■ **Records provided**
************
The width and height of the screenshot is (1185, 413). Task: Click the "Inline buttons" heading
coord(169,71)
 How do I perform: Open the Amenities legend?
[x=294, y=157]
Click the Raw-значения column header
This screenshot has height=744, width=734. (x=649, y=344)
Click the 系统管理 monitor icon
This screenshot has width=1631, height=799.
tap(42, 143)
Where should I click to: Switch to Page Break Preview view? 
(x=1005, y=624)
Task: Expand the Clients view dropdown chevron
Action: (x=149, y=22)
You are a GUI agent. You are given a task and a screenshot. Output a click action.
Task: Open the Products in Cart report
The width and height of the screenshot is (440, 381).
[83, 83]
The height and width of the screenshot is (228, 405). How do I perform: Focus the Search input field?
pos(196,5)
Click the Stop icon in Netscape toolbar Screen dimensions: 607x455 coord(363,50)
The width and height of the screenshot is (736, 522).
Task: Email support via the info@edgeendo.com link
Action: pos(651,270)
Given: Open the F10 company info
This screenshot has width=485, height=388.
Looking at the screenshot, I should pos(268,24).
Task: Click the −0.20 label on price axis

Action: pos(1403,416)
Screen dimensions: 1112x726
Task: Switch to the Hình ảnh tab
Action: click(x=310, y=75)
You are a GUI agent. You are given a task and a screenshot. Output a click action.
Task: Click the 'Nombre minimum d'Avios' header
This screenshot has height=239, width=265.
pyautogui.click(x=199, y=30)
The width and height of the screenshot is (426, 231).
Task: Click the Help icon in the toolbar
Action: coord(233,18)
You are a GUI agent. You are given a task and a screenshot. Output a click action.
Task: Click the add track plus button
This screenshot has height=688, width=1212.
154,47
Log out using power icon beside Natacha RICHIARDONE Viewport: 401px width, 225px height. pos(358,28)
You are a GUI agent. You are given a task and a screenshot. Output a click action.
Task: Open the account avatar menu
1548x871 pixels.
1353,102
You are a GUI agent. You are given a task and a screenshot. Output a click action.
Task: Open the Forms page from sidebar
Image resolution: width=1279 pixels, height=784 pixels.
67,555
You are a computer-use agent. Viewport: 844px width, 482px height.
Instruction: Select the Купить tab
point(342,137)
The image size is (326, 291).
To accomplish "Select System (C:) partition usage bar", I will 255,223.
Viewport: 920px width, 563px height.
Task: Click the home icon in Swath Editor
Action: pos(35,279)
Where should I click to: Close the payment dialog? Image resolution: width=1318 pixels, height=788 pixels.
************
Rewrite all the records above, putting "desktop agent" wherever "GUI agent" appears and leaving everything else unchanged.

The width and height of the screenshot is (1185, 413). Task: Click the "Inline buttons" heading
coord(169,71)
 How do I perform: Open the Amenities legend?
[x=294, y=157]
Click the Raw-значения column header
This screenshot has height=744, width=734. (x=649, y=344)
Click the 系统管理 monitor icon
This screenshot has width=1631, height=799.
tap(42, 143)
Where should I click to: Switch to Page Break Preview view? 
(x=1005, y=624)
Task: Expand the Clients view dropdown chevron
Action: (x=149, y=22)
You are a desktop agent. You are given a task and a screenshot. Output a click action.
Task: Open the Products in Cart report
The width and height of the screenshot is (440, 381).
[83, 83]
The height and width of the screenshot is (228, 405). How do I perform: Focus the Search input field?
pos(196,5)
Click the Stop icon in Netscape toolbar Screen dimensions: 607x455 coord(363,50)
The width and height of the screenshot is (736, 522).
Task: Email support via the info@edgeendo.com link
Action: pos(651,270)
Given: Open the F10 company info
This screenshot has width=485, height=388.
Looking at the screenshot, I should pos(268,24).
Task: Click the −0.20 label on price axis

Action: pos(1403,416)
Screen dimensions: 1112x726
Task: Switch to the Hình ảnh tab
Action: click(x=310, y=75)
You are a desktop agent. You are given a task and a screenshot. Output a click action.
Task: Click the 'Nombre minimum d'Avios' header
This screenshot has height=239, width=265.
pyautogui.click(x=199, y=30)
The width and height of the screenshot is (426, 231).
Task: Click the Help icon in the toolbar
Action: coord(233,18)
You are a desktop agent. You are given a task and a screenshot. Output a click action.
Task: Click the add track plus button
This screenshot has height=688, width=1212.
154,47
Log out using power icon beside Natacha RICHIARDONE Viewport: 401px width, 225px height. pos(358,28)
You are a desktop agent. You are given a task and a screenshot. Output a click action.
Task: Open the account avatar menu
1548x871 pixels.
1353,102
You are a desktop agent. You are given a task and a screenshot. Output a click action.
Task: Open the Forms page from sidebar
Image resolution: width=1279 pixels, height=784 pixels.
67,555
You are a computer-use agent. Viewport: 844px width, 482px height.
Instruction: Select the Купить tab
point(342,137)
The image size is (326, 291).
To accomplish "Select System (C:) partition usage bar", I will 255,223.
Viewport: 920px width, 563px height.
Task: Click the home icon in Swath Editor
Action: pos(35,279)
Where should I click to: Close the payment dialog? Image resolution: width=1318 pixels, height=788 pixels.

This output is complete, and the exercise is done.